_QUOTED PASSAGE_
Parenting Boys: 4 Tips to Teach Empathy

As an avid researcher, when I detect a shift or change in adolescent behavior, I dig in with the goal of determining the cause.  Naturally as the facilitator of The Quest Project-A Modern Day Rite-of-Passage program for adolescent boys my observations are “real time and accurate!”

My Observation

I’ve detected a decrease of empathy in boys.  I contribute the decrease to a number of things; here are just a few:

  • Parents shielding their son from tragedy (anything that may cause sadness).
  • Absence of volunteerism to help others (mowing a lawn, serving a meal at a homeless shelter etc.).
  • Not allowing him to see/observe feelings of someone who is sad.

I’m not suggesting that you fill him up with sad and depressing news, but I am suggesting not to shelter him so that he has no exposure to the consequences of bad choices, and at times merely life in action.

As parents we try hard to make sure our kids have “what we never had,” or “have what they want so they’re never sad.”  If you’re divorced, you work especially hard to be positive and happy so the kids aren’t sad; you feel like you’re making up for the failed marriage.  I get it, I understand but it’s not the answer.  Acknowledge and allow for the feeling of feelings, it’s the healthiest way to process them; to grow and have the ability to move on.  The same goes for your kids!

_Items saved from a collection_
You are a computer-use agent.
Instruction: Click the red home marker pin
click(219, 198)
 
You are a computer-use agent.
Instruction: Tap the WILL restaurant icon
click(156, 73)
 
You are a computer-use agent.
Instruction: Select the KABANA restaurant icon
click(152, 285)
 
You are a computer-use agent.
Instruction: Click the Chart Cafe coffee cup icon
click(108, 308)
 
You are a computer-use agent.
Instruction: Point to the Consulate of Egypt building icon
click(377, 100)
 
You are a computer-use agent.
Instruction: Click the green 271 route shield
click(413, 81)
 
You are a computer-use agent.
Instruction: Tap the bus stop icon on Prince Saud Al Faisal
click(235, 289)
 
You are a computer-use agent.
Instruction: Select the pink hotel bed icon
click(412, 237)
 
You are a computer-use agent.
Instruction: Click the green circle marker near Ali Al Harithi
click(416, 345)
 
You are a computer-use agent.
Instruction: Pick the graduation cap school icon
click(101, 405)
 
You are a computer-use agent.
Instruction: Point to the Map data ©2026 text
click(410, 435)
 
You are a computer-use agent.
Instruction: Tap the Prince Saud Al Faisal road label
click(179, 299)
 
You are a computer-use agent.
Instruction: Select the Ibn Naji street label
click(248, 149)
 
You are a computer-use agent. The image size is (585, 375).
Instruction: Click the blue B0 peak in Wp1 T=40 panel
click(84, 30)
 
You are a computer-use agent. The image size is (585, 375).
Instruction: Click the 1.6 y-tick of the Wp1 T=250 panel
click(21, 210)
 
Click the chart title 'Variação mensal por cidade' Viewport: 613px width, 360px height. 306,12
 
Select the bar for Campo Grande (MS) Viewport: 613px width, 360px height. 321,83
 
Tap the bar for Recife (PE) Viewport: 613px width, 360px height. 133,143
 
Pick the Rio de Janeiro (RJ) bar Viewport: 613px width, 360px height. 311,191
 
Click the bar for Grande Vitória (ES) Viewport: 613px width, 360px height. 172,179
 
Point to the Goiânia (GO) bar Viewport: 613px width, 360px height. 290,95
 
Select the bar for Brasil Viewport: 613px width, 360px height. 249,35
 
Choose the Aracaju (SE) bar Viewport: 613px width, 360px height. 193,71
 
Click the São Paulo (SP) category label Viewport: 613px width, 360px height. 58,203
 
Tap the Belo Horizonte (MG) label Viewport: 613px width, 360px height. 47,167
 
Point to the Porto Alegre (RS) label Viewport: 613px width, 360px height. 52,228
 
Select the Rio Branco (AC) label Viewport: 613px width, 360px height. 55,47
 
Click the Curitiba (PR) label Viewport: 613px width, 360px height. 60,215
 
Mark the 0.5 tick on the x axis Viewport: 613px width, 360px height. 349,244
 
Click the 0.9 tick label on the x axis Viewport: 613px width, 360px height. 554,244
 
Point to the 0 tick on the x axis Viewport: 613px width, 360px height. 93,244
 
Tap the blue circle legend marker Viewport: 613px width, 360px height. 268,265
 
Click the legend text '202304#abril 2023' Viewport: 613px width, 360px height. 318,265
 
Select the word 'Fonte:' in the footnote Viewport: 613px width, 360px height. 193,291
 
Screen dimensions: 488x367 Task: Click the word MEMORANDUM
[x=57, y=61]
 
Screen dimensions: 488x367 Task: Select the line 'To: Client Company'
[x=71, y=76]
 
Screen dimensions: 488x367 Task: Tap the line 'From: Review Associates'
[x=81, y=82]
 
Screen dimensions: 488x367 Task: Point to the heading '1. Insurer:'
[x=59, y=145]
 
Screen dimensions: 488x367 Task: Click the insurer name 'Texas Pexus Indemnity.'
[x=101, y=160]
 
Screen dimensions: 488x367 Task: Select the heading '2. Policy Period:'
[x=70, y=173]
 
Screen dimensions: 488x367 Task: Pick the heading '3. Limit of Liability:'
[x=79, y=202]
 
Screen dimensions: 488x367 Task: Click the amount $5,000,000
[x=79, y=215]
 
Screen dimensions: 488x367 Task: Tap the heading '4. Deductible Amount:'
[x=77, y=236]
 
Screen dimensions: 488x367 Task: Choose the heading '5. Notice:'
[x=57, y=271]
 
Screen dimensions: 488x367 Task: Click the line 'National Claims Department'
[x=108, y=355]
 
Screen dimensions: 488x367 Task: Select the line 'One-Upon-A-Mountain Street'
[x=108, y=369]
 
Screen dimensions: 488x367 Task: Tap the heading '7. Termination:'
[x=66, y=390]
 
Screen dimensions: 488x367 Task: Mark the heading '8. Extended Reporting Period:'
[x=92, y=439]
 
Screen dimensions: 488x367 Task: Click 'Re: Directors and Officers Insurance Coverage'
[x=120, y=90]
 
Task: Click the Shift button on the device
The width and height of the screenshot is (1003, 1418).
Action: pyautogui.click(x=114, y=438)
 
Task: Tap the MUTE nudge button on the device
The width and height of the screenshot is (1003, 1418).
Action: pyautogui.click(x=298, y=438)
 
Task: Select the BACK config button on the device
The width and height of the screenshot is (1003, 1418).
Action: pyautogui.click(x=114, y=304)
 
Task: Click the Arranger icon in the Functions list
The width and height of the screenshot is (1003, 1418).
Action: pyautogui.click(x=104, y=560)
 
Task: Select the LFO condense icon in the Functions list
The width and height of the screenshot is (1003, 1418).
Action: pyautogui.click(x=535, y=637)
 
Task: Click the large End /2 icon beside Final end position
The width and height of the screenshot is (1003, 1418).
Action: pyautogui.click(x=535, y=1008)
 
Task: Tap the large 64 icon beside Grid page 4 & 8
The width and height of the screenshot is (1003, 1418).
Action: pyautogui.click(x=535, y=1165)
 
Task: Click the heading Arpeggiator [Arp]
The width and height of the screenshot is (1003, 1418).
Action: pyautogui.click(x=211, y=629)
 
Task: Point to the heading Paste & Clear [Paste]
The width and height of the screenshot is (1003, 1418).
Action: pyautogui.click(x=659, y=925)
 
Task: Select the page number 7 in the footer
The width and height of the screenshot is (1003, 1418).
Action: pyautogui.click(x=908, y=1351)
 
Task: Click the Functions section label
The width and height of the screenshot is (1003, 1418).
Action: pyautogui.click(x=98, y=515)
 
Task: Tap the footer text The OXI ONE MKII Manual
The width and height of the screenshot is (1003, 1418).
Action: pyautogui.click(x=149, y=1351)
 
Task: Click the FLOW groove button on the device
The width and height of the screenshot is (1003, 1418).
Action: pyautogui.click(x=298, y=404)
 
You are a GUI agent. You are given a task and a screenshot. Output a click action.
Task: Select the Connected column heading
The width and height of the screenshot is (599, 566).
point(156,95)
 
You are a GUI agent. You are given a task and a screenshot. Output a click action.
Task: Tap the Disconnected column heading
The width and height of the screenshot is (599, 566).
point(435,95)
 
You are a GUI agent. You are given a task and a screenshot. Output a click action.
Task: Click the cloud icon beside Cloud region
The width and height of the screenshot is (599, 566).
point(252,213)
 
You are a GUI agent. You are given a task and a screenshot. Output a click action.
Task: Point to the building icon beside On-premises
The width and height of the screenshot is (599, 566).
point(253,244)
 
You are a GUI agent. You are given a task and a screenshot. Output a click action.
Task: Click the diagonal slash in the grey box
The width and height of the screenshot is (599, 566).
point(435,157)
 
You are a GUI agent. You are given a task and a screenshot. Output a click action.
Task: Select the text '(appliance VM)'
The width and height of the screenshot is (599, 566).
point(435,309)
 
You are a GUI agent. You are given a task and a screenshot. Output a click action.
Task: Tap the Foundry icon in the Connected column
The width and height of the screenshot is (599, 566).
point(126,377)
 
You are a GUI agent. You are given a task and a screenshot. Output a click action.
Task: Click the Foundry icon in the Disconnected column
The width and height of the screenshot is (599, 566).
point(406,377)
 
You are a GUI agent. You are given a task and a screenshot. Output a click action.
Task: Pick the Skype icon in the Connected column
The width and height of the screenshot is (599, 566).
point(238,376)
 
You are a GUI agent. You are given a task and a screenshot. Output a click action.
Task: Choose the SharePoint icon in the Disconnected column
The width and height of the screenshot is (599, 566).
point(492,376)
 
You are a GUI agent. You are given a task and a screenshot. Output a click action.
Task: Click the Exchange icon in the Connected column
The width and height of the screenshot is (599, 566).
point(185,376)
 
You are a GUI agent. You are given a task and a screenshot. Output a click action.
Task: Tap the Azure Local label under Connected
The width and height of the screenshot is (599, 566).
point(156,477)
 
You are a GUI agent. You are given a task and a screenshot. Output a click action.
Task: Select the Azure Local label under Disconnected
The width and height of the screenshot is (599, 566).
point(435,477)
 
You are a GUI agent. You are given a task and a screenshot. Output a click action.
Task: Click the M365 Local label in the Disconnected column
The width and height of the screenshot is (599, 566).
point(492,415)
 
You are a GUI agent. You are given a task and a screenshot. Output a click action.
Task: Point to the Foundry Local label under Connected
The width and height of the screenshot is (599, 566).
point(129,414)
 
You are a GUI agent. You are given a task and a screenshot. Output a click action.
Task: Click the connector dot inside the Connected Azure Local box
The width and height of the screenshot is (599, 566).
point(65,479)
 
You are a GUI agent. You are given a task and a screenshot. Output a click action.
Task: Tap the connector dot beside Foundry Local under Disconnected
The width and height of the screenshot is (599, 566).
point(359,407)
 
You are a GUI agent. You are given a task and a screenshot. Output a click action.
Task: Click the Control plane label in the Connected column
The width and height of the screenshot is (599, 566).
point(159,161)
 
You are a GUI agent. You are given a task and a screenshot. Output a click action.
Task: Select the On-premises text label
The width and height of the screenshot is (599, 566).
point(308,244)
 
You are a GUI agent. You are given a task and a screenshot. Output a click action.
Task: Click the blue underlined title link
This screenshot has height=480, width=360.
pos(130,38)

_THE PROBLEM_
Pick up the article on teaching boys empathy after its last sentence and keep writing. The records have nothing to do with this.

_RESPONSE_
Empathy Is Taught

Empathy is the experience of understanding another person’s condition from their perspective. You place yourself in their shoes and understand what they are feeling. Empathy is known to increase pro-social (helping) behaviors and lower aggressive behaviors.

Four easy suggestions to teach empathy:

  1. Modeling-modeling good behavior starts with you! Your attitude, demeanor and expressions define what your son copies.
  2. Active listening-that’s 100% of your attention!  When your son is expressing himself (they rarely do!) pay attention and listen intently.
  3. Teach-teach him how feelings and behaviors affect others; display empathy yourself.
  4. Volunteer-there are an abundance of organizations that not only welcome but need volunteers; get involved and let him see first-hand how to help others.

I’m Doing My Part

Over the last few years, I have begun to offer graduates of The Quest Project the opportunity to volunteer at my garden, Charity PatchCharity Patch is a not for profit urban garden that provides fresh produce to local food pantries.  Each summer we identify ten young men to volunteer; and every Saturday we have at least six of the ten in the garden for 4 hours!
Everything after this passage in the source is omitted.